[DATA FOR THIS TASK]
------
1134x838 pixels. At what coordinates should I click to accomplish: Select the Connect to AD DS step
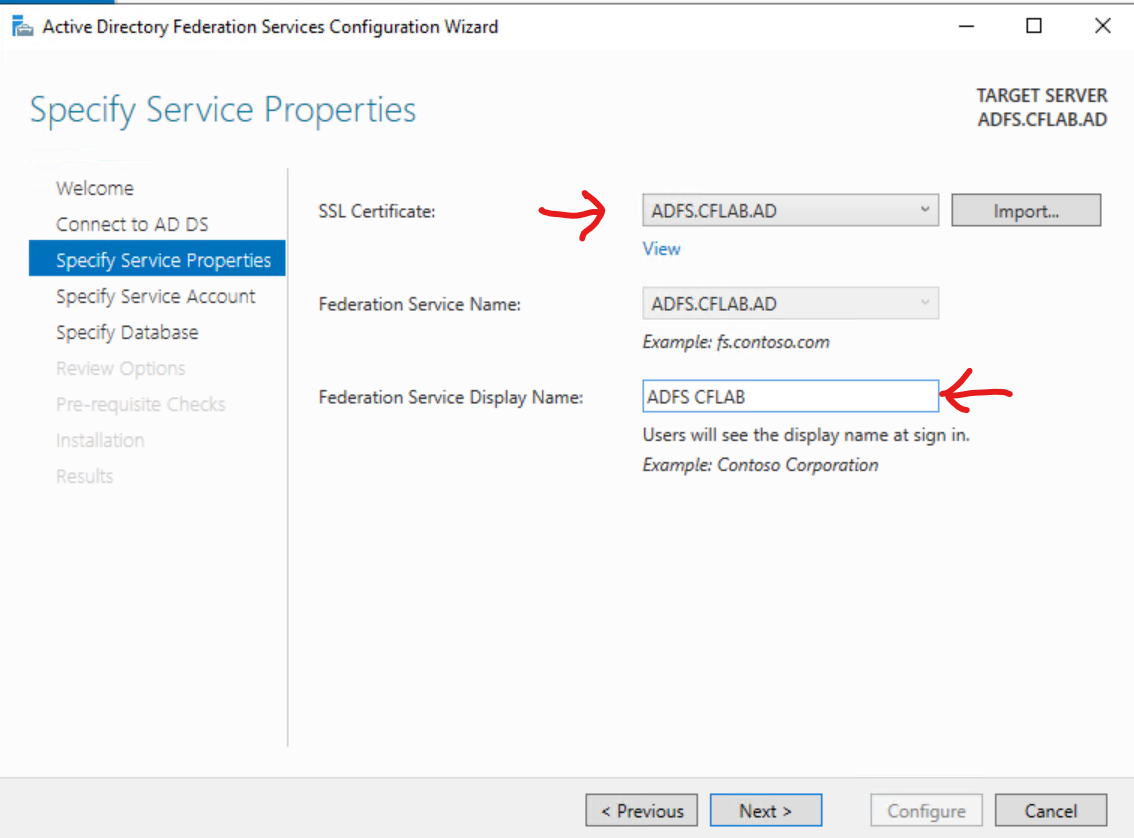point(132,224)
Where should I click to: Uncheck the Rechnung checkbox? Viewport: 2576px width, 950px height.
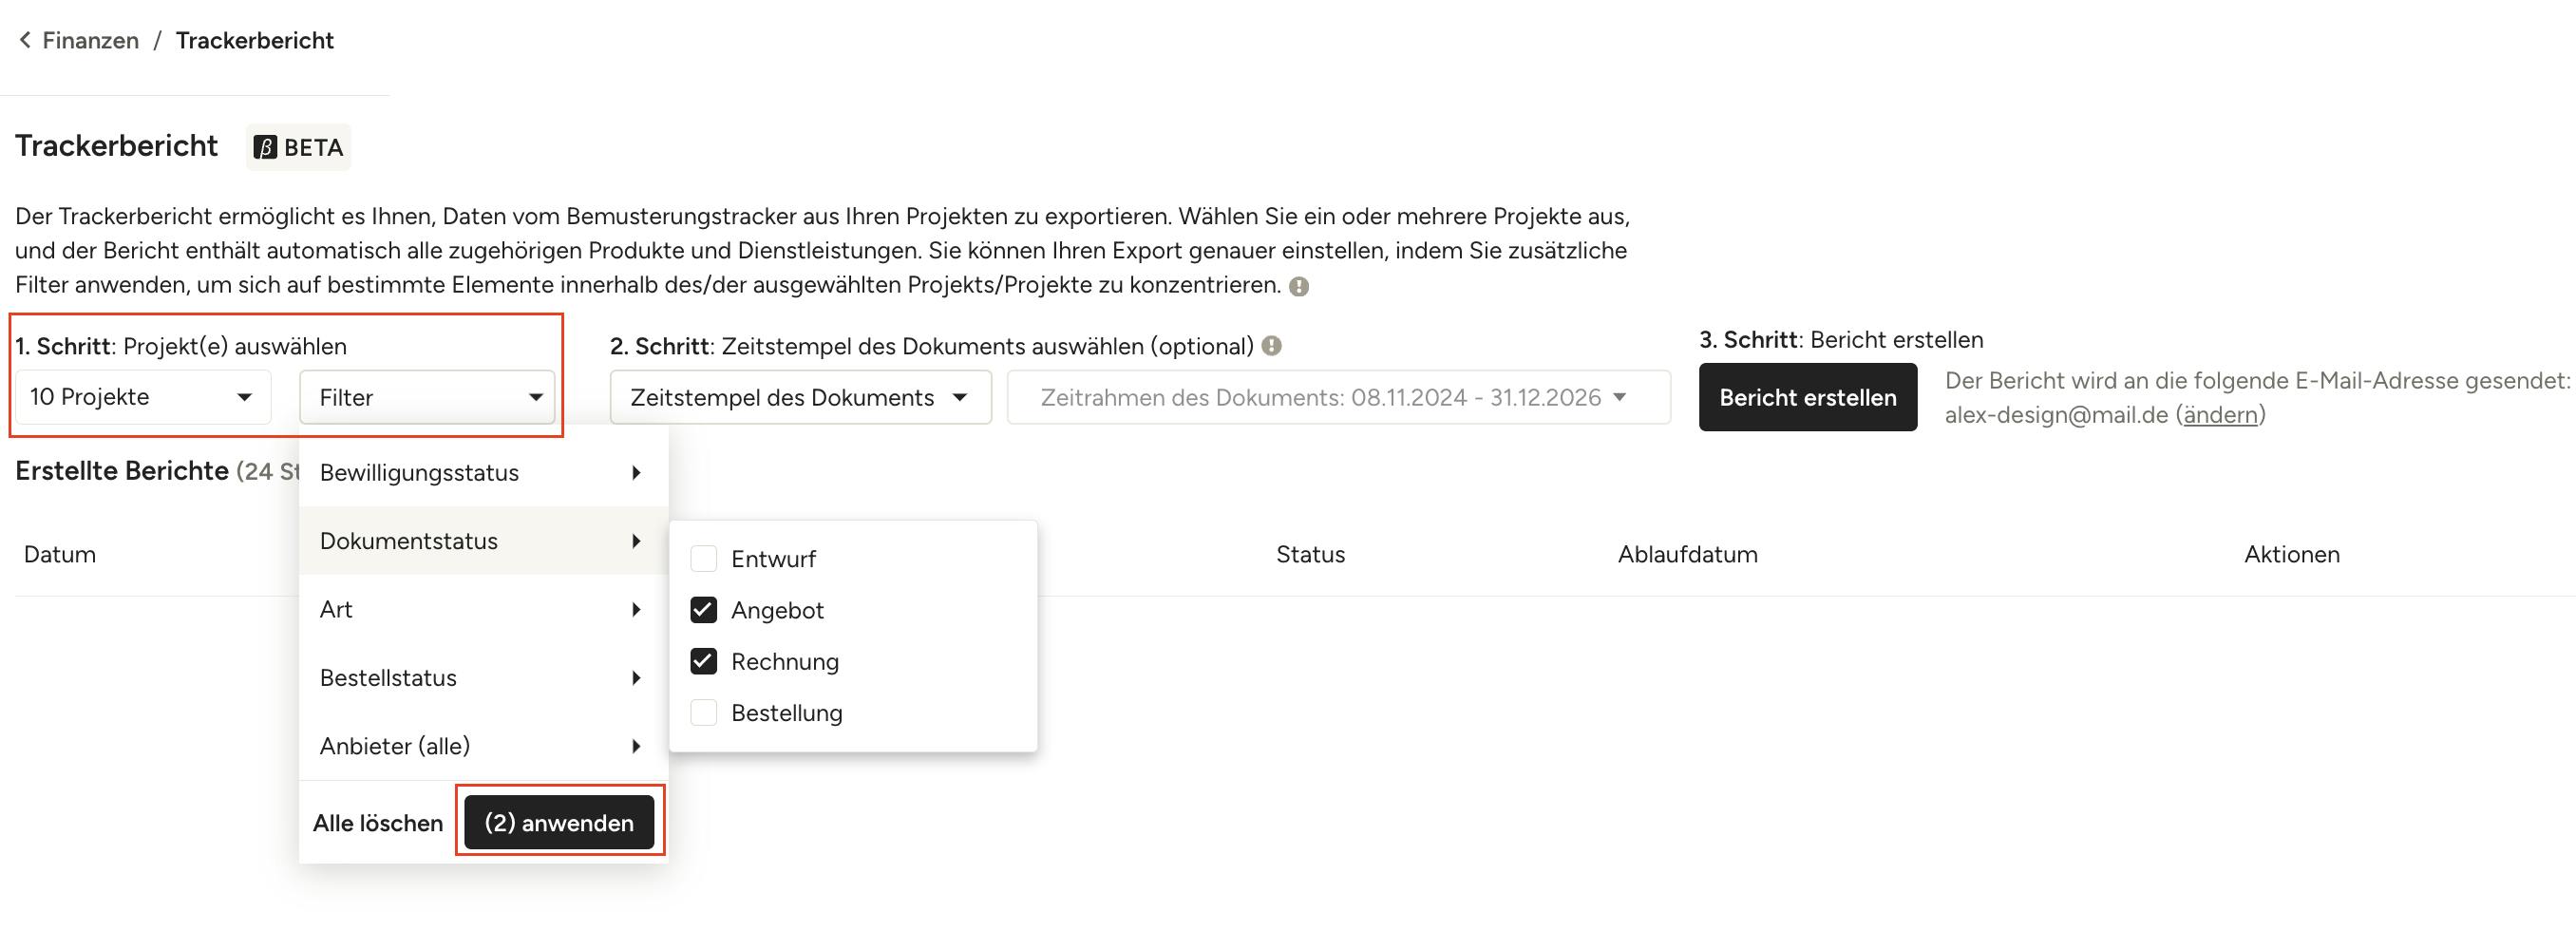704,662
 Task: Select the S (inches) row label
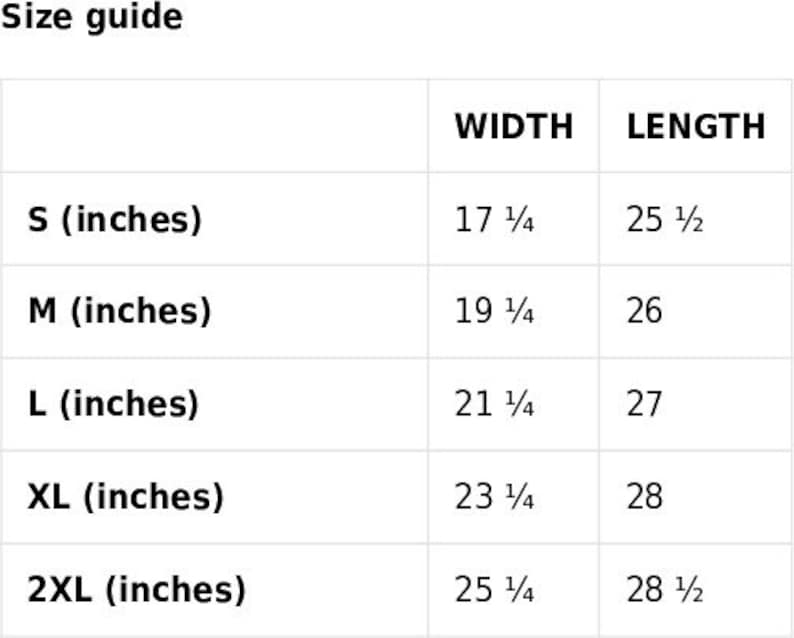tap(115, 219)
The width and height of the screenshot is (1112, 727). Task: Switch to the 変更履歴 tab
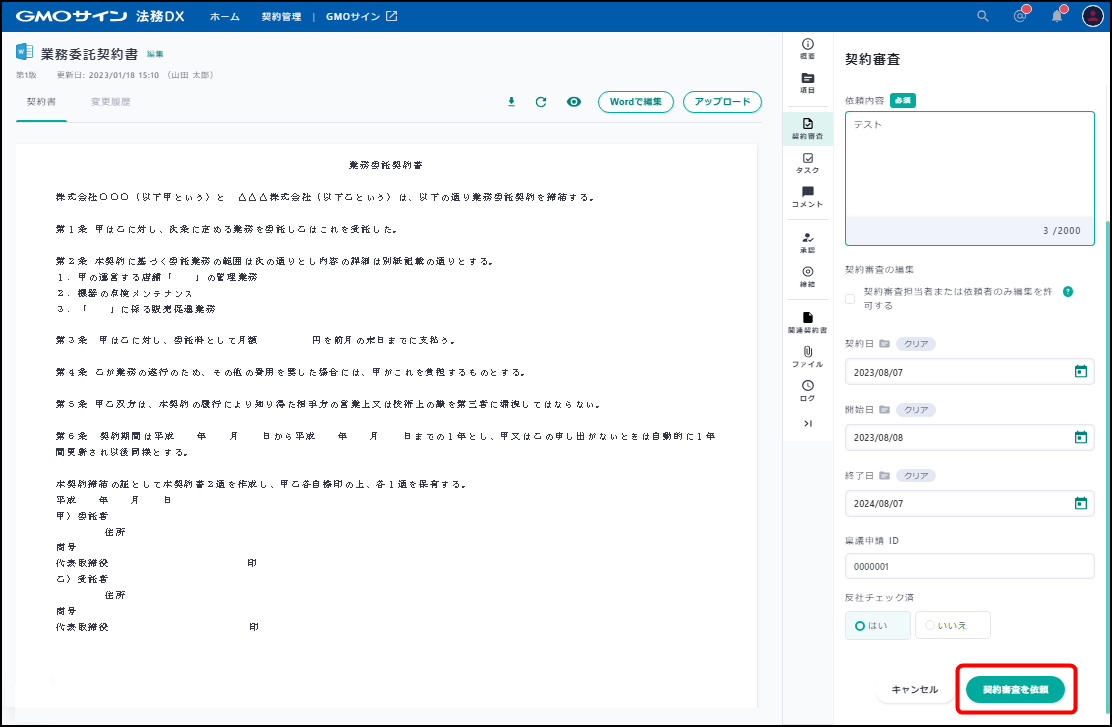tap(110, 102)
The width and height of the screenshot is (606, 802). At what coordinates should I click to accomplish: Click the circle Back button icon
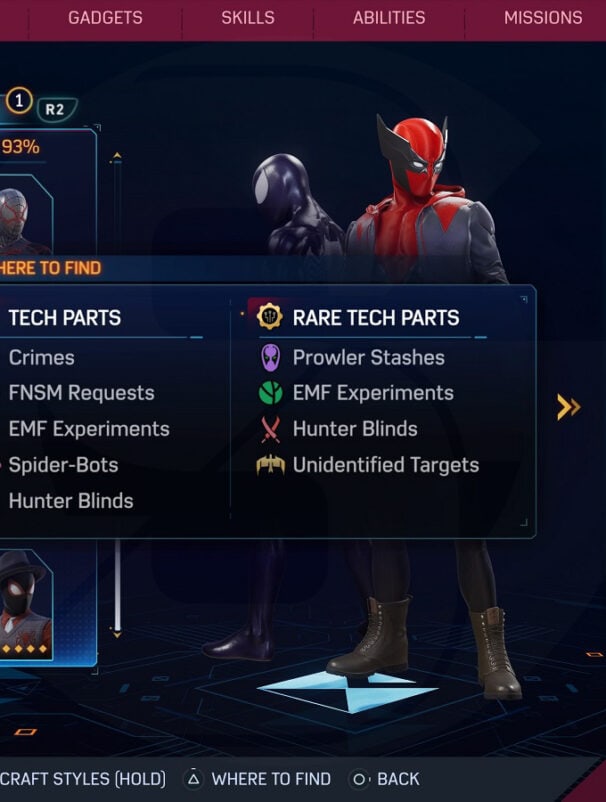pyautogui.click(x=360, y=779)
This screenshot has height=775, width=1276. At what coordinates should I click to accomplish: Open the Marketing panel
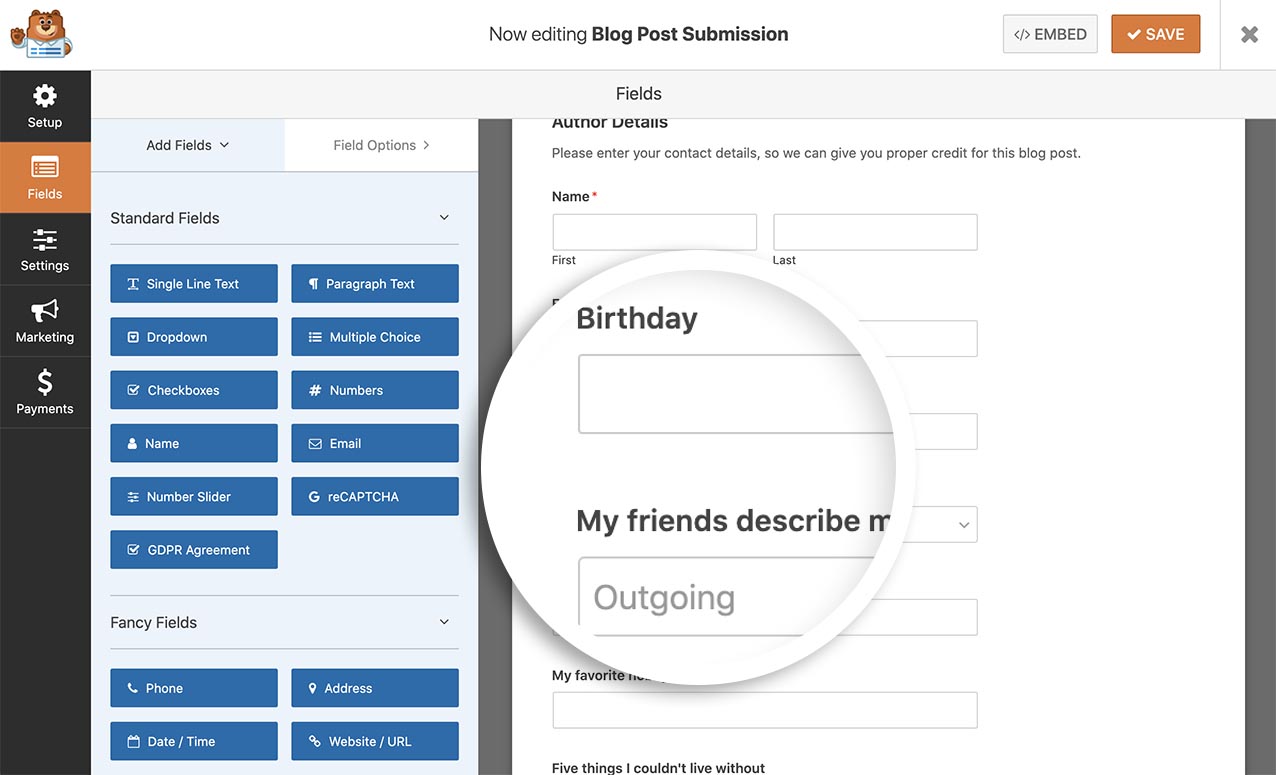(44, 320)
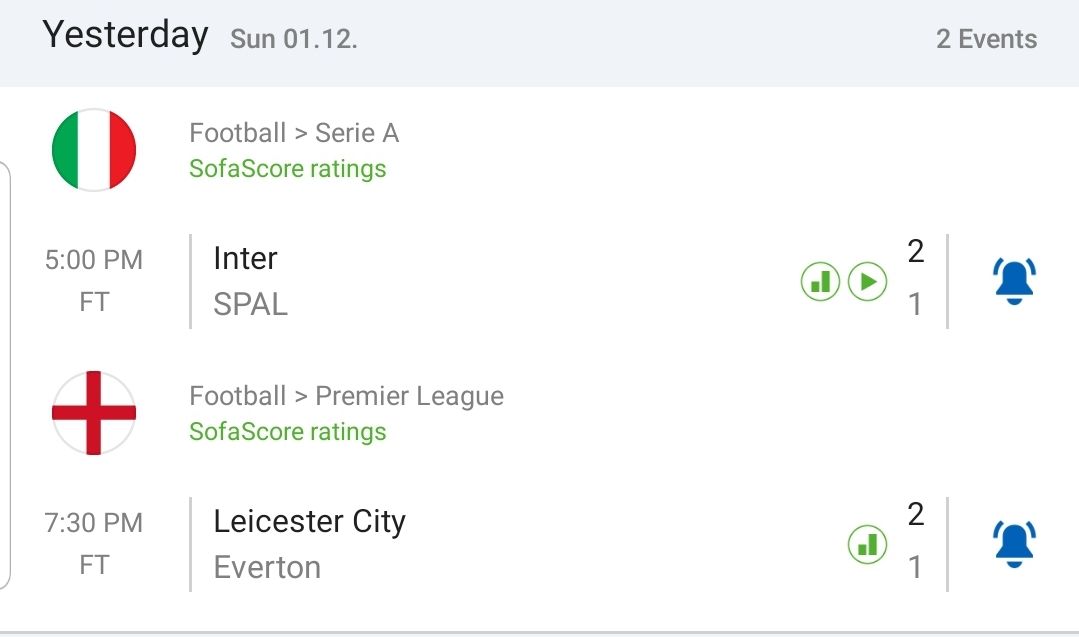The height and width of the screenshot is (637, 1079).
Task: Open statistics icon for Inter vs SPAL
Action: (820, 282)
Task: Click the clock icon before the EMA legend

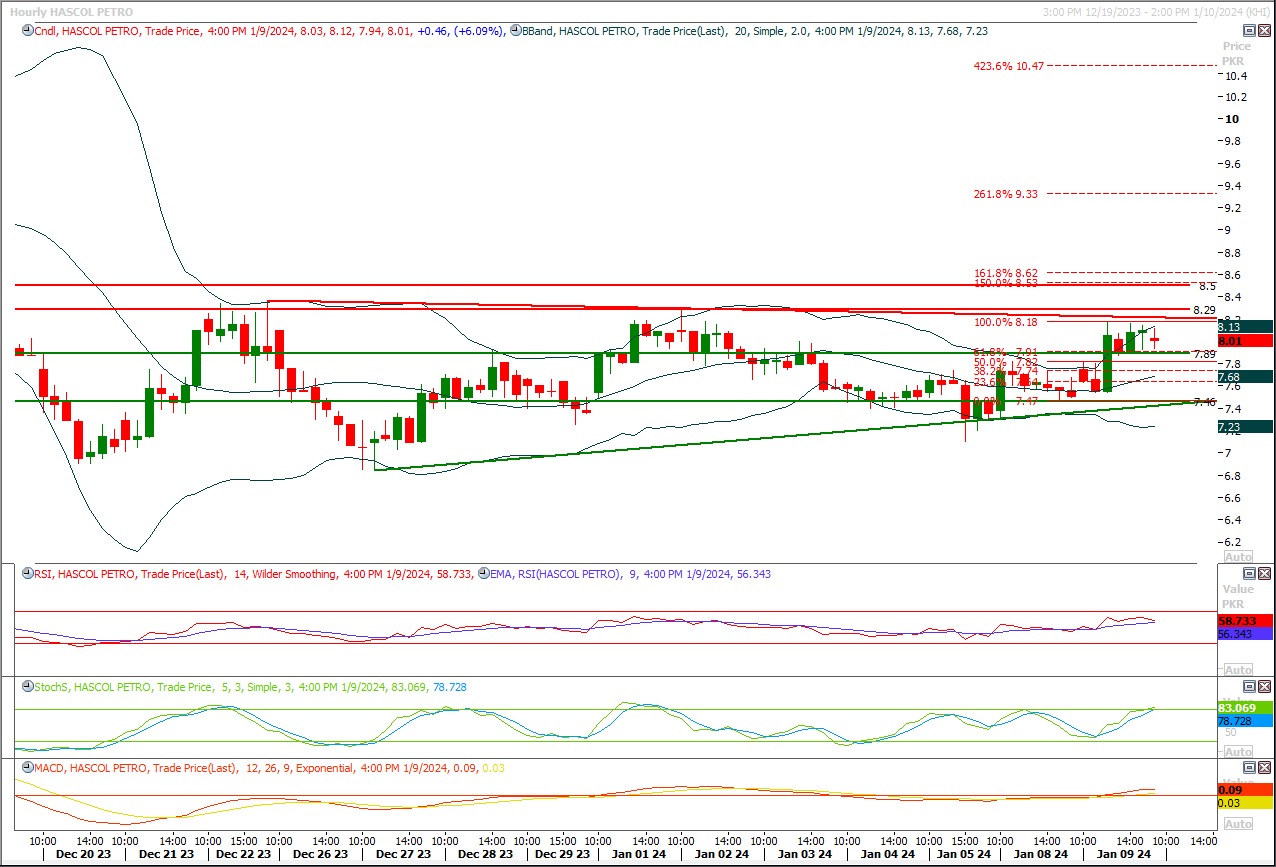Action: (484, 574)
------
[WHAT YOU NEED TO DO] Swap "screenshot" for "image" in the rows from the line with "Task: Select the S (inches) row label" to the line with "pyautogui.click(x=360, y=779)", keeping everything else the same. Give only those lines, and leave out the pictures.

[RESULT OF THE EXERCISE]
 Task: Select the S (inches) row label
tap(115, 219)
The width and height of the image is (1112, 727). Task: Switch to the 変更履歴 tab
tap(110, 102)
The width and height of the image is (606, 802). At what coordinates should I click to accomplish: Click the circle Back button icon
pyautogui.click(x=360, y=779)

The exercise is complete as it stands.